While The Nightingale eschews easy classification, elements like this scene relate it to a history of films about rape and revenge—though Kent has rejected categorization of her movie as a “rape revenge film,” saying she’s neither interested in making nor watching something of that nature. Movies like those experienced a surge in popularity in the 1970s with films like Lipstick (1976) and I Spit on Your Grave (1978), both of which contained violent and graphic rape scenes. But there’s one film Neroni highlights as a turning point for depictions of violent women onscreen: 1991’s Thelma and Louise, directed by Ridley Scott with an Oscar-winning script by Callie Khouri. As Khouri told TIME in 1991, “I wanted to write something that had never been on the screen before…As a female moviegoer, I just got fed up with the passive role of women. They were never driving the story because they were never driving the car.” Through the 1990s, other films such as Basic Instinct (1992), Courage Under Fire (1996) and GI Jane (1997) continued to defy stereotypes, reflecting changing cultural attitudes.

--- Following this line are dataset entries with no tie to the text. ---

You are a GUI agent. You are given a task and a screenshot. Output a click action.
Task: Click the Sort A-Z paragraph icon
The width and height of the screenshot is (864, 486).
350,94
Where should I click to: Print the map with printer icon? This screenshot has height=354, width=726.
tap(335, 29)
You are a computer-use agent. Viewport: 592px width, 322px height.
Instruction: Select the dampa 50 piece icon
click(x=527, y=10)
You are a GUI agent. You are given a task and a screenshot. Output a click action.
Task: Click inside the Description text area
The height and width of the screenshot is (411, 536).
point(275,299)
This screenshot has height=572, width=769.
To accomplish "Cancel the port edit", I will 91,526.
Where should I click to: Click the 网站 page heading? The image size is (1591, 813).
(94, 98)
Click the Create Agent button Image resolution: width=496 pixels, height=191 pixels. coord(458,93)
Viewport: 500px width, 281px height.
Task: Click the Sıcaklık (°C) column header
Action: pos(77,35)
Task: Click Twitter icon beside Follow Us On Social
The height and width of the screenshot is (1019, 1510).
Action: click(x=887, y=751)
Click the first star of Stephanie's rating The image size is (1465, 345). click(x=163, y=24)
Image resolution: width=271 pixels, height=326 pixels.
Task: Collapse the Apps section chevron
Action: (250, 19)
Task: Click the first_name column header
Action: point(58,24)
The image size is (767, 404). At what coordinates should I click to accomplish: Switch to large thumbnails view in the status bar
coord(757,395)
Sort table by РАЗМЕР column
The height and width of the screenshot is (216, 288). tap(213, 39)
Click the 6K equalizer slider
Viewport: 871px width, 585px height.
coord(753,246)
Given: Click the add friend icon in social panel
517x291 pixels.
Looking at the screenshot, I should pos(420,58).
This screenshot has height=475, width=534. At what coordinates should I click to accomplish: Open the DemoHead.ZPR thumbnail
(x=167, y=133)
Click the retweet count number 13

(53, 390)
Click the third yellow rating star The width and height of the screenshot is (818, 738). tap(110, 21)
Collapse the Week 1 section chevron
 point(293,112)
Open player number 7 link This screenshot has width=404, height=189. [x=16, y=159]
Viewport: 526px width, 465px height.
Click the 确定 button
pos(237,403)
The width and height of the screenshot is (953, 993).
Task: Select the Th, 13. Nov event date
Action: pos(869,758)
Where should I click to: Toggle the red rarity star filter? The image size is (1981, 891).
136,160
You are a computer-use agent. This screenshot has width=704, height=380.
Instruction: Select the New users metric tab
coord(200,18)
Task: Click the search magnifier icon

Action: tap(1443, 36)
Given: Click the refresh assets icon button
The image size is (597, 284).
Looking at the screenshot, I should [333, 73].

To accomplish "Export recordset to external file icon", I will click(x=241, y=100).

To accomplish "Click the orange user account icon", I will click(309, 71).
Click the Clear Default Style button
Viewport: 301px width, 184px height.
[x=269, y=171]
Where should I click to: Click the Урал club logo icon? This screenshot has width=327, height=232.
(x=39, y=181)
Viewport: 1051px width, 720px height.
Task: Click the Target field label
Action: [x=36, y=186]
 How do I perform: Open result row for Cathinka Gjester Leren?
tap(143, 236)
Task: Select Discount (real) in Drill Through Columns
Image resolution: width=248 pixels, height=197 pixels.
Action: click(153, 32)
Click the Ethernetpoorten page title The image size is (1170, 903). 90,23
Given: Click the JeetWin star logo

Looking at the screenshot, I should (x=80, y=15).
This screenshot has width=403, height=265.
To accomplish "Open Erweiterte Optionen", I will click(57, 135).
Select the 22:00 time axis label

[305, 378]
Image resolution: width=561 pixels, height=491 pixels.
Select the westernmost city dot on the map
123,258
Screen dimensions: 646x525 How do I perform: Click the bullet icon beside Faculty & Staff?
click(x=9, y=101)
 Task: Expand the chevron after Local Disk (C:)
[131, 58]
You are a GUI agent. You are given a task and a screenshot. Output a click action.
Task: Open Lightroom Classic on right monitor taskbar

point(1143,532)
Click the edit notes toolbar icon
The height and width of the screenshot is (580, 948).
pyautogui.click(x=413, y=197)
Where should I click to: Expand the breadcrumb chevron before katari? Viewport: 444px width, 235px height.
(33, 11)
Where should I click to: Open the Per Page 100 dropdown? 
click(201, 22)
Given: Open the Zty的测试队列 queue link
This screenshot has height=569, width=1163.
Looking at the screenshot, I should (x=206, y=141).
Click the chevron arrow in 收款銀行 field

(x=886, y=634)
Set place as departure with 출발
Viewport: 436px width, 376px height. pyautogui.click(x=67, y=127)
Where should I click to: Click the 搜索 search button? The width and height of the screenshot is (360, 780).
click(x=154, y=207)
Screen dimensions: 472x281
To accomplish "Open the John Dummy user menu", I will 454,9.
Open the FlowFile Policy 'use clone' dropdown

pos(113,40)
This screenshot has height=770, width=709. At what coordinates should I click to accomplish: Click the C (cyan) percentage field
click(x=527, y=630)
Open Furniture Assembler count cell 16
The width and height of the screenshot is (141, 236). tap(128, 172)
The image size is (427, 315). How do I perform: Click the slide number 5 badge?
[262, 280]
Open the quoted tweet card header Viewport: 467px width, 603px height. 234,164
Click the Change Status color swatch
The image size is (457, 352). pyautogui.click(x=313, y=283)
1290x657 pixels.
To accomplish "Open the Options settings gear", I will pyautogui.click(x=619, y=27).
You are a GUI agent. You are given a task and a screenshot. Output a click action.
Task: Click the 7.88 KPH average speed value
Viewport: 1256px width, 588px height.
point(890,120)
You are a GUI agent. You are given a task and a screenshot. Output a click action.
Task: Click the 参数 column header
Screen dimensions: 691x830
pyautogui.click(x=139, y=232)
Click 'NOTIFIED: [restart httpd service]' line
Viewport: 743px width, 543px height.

“These kinds of films showed how women were pushed to excessive violence by an oppressive society. I do think that audiences are fascinated by violent women, because they disrupt paradigms about masculinity and femininity,” says Neroni. That fascination can also lead to catharsis. The 2017 documentary Catching Sight of Thelma and Louise explored how the original film struck a nerve with many female viewers who were survivors of sexual violence or harassment, and related strongly to the experience of the protagonists. Kent says that she’s received similar feedback to The Nightingale, even if that’s not explicitly why she made it. “It’s good to feel that people who have been through difficult situations have been helped by the film or have found some comfort in it,” she says.

For Kent, violence onscreen is not simply a spectacle that entertains, but a mirror of our own cultural attitudes. “It’s one purpose of cinema to entertain. But it’s also to provoke feelings,” says Kent. Opportunities for female filmmakers continue to lag drastically behind those of their male peers — only 4% of directors working on the top 100 films in Hollywood in 2018 were female, according to the Center for the Study of Women in Television and Film. But observers like Neroni are hopeful that filmmakers like Kent can be forces for greater interrogation of violence done to and by women onscreen.

The Nightingale is set almost 200 years in the past, but to Kent, the themes her film explores are just as pressing today. “I think the violent mind that created the construct of colonialism is the mind of violence running through our modern world,” she says. “When there’s no respect for the feminine, the things that happen in The Nightingale are inevitable. I don’t think it’s a colonial conceit—it’s a modern problem.” Kent refuses to look away.